St. Joseph Health will soon institute a regional board to oversee key moves like capital planning, joint ventures and hiring and firing of chief executives for four Northern California hospitals that currently make such decisions in-house.
St. Joseph Health creating regional board for Northern California hospitals
The four hospitals—Santa Rosa (Calif.) Memorial Hospital, Queen of the Valley Medical Center in Napa, St. Joseph Hospital in Eureka and Redwood Memorial Hospital in Fortuna—each will continue to operate community boards, but they will not have control over most matters. St. Joseph Health teamed up with Providence Health & Services to form the 50-hospital Providence St. Joseph Health in 2016.
"We're actually behind the curve catching up," said Vanessa deGier, a spokeswoman for St. Joseph Health. "We really have operated as four separate hospitals in Northern California, which doesn't make a lot of sense in the healthcare industry today."
St. Joseph Health executives have discussed the change since around 2015, deGier said. They studied roughly a dozen other health systems with similar governance structures before deciding on the regional model, she said.
The new board is slated to go into effect April 1. DeGier said St.
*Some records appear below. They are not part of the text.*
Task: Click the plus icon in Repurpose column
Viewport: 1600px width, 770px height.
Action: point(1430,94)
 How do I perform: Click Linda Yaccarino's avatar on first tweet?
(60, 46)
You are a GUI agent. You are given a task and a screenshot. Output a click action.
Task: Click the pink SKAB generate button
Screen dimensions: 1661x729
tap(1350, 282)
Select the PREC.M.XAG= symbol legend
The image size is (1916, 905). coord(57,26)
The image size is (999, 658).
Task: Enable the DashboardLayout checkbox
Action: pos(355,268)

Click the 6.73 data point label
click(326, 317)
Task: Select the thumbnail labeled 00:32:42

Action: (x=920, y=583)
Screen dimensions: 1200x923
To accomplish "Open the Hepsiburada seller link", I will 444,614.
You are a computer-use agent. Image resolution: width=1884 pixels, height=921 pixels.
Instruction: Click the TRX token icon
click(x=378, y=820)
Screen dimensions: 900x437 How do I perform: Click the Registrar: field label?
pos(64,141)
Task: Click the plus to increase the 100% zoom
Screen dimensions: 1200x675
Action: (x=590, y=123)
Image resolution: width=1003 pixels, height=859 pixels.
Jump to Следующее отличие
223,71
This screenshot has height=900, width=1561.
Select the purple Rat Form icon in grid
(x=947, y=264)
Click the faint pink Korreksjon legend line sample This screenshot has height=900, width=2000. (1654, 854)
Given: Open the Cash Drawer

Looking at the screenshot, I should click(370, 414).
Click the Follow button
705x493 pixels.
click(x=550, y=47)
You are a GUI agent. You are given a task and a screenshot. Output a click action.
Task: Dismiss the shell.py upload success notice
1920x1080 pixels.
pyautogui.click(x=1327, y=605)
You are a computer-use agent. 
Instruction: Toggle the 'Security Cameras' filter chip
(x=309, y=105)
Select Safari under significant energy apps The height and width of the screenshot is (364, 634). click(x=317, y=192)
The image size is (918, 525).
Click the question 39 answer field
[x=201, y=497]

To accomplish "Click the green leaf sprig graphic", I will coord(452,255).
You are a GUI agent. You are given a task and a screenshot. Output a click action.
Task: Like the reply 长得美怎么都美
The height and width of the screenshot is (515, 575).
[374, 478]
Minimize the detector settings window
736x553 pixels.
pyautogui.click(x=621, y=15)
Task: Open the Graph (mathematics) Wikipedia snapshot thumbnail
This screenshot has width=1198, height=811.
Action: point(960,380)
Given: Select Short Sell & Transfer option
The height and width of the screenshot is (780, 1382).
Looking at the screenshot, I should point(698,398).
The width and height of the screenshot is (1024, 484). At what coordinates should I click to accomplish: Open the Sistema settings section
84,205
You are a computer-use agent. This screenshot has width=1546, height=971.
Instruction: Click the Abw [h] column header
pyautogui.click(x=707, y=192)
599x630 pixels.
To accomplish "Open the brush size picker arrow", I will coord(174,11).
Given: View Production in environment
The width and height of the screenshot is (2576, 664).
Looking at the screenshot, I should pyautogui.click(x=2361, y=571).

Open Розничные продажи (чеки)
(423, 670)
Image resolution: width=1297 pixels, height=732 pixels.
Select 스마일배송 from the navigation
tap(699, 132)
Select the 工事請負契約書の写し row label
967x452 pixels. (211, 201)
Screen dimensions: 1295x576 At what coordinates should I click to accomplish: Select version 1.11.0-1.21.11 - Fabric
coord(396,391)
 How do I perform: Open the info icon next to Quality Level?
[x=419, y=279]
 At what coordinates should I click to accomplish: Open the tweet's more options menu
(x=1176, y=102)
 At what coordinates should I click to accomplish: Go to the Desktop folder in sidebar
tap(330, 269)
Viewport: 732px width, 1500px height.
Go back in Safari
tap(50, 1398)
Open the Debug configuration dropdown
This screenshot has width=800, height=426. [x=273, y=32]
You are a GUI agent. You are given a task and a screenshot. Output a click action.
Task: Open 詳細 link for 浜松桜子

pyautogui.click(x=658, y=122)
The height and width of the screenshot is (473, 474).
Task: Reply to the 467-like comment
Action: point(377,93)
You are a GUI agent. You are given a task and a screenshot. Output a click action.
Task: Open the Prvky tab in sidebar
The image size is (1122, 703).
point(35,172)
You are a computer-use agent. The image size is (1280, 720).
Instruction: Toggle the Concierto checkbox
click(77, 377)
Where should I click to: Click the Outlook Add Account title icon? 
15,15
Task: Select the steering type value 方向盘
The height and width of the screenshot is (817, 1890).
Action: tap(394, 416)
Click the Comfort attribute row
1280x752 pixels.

Joseph Health must notify several regulatory bodies, including the CMS, but it does not need regulatory approval to make the change.
Hospital-level boards will retain certain responsibilities, such as medical staff credentialing and fundraising, deGier said. Some members of the forthcoming regional board will come from the community boards, she said.
Renton, Wash.-based Providence St. Joseph Health operates hospitals in seven states: Alaska, California, Montana, New Mexico, Oregon, Texas and Washington. It uses similar regional governance models across its health system, although spokeswoman Nisha Morris declined to say whether all of its hospitals use regional boards.
"This new structure further facilitates the continuum of care in an integrated delivery network, provides greater clarity at each level of our governance, and enhances board efficiency and effectiveness," Morris wrote in an email.
David Wildebrandt, a managing director with Berkeley Research Group, said while most health systems rely on regional boards like the one St. Joseph Health is creating, he would like to see the practice become even more of a standard. That's because it helps the integration process after two health systems combine.
"From a fiduciary standpoint, we really feel that's a critical piece—collapsing the governance to a single entity with multiple feeders for input," he said.
That said, it can be tough for local board members to relinquish control over certain decisions affecting the hospital, he said. That's why it's still important that the hospital-level boards retain some level of control over governance, as well as a robust agenda and bylaws, so that local community members can still shape the organization, Wildebrandt said.
"But when you look at disbursement of capital and other types of resources, it's not just one entity," he said. "You have to look at the greater good of the organization and what's going on in each market. It's trying to get the best of both worlds so you can be more responsible."